Wien - Spannend gestalten sich die Ermittlungen in der Causa Stradivari rund
um Geigenhändler Dietmar M. Die Staatsanwaltschaft ermittelt u. a. wegen
Verdachts auf Veruntreuung, Betrug, Krida. Im Konkurs von M. geht es um
(großteils verschollene) Geigen im Wert von 155,6 Mio. Euro.

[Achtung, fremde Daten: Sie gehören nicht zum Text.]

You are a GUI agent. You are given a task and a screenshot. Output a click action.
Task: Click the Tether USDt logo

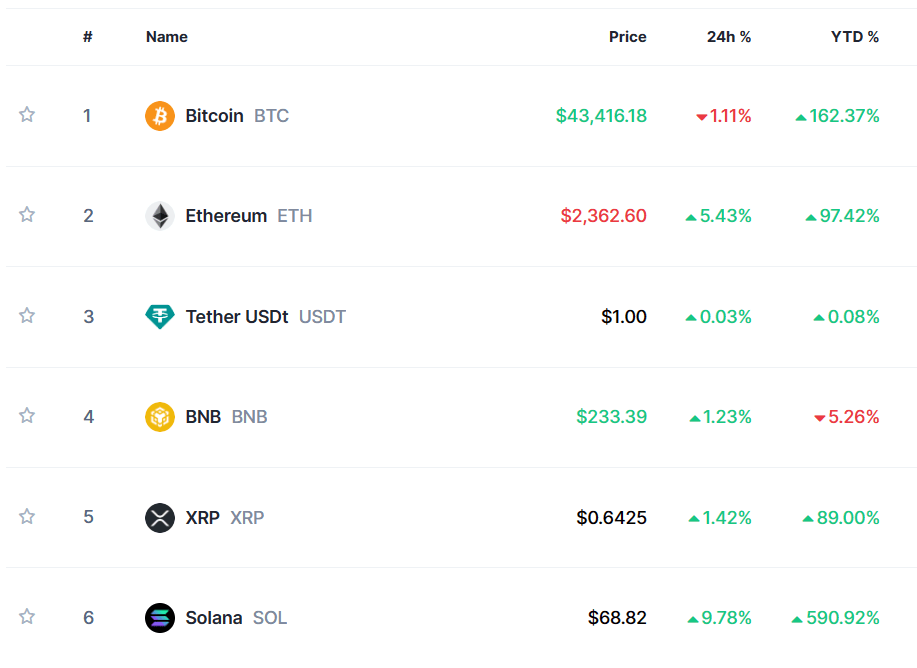click(x=159, y=316)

Geld gegen (verpfändete) Geigen war das Motto der Banken; und sie ließen sich
nicht lumpen. Der UniCredit etwa "überschrieb" M. eine Stradivari im Wert von
3,2 Mio. Euro, der Hypo Alpe Adria eine um 3,7 Mio. In den Bilanzen von M.'s
Gesellschaften finden sich noch höhere Bewertungen. Eine Stradivari um 25 Mio.
Euro etwa, oder eine Guarneri um 14 Mio. Euro.
Ein paar Geigen sind wieder aufgetaucht. Am 17. März fanden die Ermittler bei
Hausdurchsuchungen bei M.'s Schwiegereltern bzw. bei Bekannten zwei Geigen aus
dem 17. Jahrhundert, 26 Uhren, diverse Unterlagen - und einen Orientteppich, der
eigentlich in M.'s Schloss liegen hätte sollen. Seither ermittelt man auch gegen
M.'s Frau und Schwiegermutter wegen Verdachts auf Vollstreckungsvereitelung, es
gilt die Unschuldsvermutung.
Vor der Polizei sagte Frau M. aus, sie habe die zwei Geigen im Februar
gemeinsam mit ihrem Mann zu ihrer Mutter gebracht, danach sei sie mit ihm "nach
Zermatt zum Schilaufen gefahren". Die Mutter wiederum hat laut ihren Angaben die
Instrumente später bei den Bekannten "untergestellt". M. sitzt derzeit in der
Schweiz in Auslieferungshaft. (gra, DER STANDARD, Printausgabe, 12.7.2011)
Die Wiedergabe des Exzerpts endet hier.